In the reopening ceremony on 12 February, Transport Minister Carlos Mesquita said cargo planes will fly into Mocimboa da Praia, and he expected the aerodrome to generate various opportunities for local development. It would also be used to support tourism and fishing, and as a base for any emergency operations in the far north of the country.
The aerodrome was reopened after improvements to its two-kilometre long runway and its taxiways, and to the lighting, signalling and communications systems. The total cost of the improvements was 24 million meticais (US$393,000).
Mesquita also denied that the government is to limit the number of airports open to international traffic. Last year, the idea was floated by airports company ADM that international air travellers should only be able to enter the country at three points – Maputo in the south, Beira in the centre, and Nacala in the north. This would have been a blow to the country’s tourism, and would also have seriously inconvenienced business travellers. Mesquita clearly stated, “the government is not going to reduce the number of entry points”.
The electricity companies of Mozambique and Lesotho, EDM and LEC, on 1 February signed an agreement in Maputo under which EDM is contracted to sell LEC between 10 and 30 megawatts of power between January and December.
This sale is expected to earn EDM US$7 million, and will pave the way for a further agreement covering a longer period.
According to EDM chairperson, Mateus Magala, “this is not just a transaction, but a development of the relationship between the two countries”.
Asked whether it makes sense for a country which is short of power, such as Mozambique, to be exporting electricity, Magala said the company “needs to invest in electricity infrastructure and that’s why we sell power”.
He said that the poor quality of electricity that causes frequent complaints from consumers is often due to the obsolete state of EDM’s equipment. To overcome this problem, new investment is crucial, which was the justification for selling power to other members of SADC (Southern African Development Community), such as Lesotho.
Tankiso Mots’oikha, the acting managing director of LEC, said the contract with EDM was of great importance for Lesotho. “You know that electric current is like blood which revives economic growth, and we are very pleased to receive this Mozambican blood”, he added.

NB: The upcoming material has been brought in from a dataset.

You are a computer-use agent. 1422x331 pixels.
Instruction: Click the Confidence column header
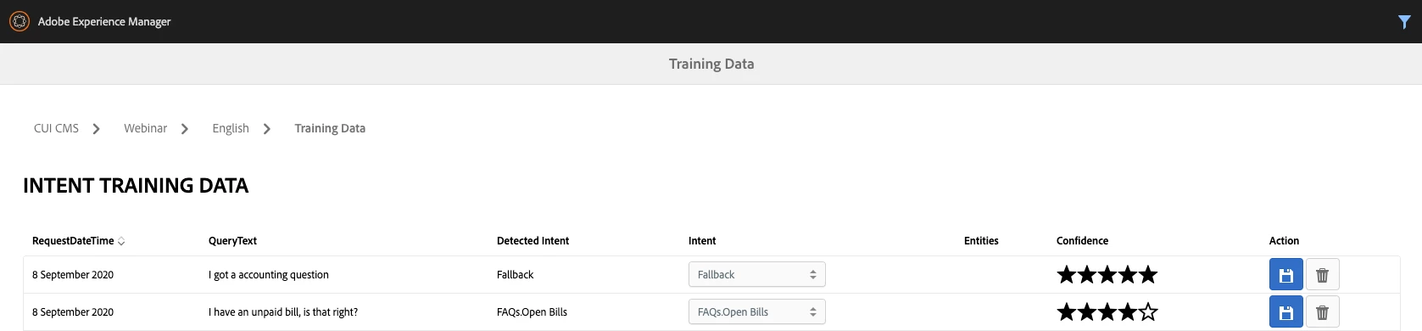point(1082,241)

The integrated train and bus passenger transport system for the Greater Maputo area, known as Metrobus, began operating on 6 February.
Metrobus is an initiative by the private company Fleetrail, which has imported second-hand rail cars from New Zealand. It depends on the cooperation between Fleetrail and the publicly owned ports and rail company, CFM, which is leasing use of its tracks to Metrobus.
Fleetrail currently has four railcars, each with four carriages, and a fleet of 100 buses of varying sizes. Each Metrobus train can carry 540 passengers, all seated. The trains will run all day, unlike the CFM trains, which only run at peak hours.
A Metrobus ticket will cover three components: a bus journey to the rail station in Maputo or the neighbouring city of Matola, the train journey between the two cities, and a second bus journey carrying passengers to their final destination.
According to Amade Camal, the general manager of Fleetrail, a day ticket on Metrobus will cost 25 meticais (about 40 US cents), and a monthly pass costing 750 meticais. This is much cheaper than the original plan of 3,500 meticais per month.
The initial capacity of the Metrobus system is 30,000 passengers a day. But this could rise to 50,000 a day as from June when the routes served by Metrobus will extend to Marracuene and Boane districts.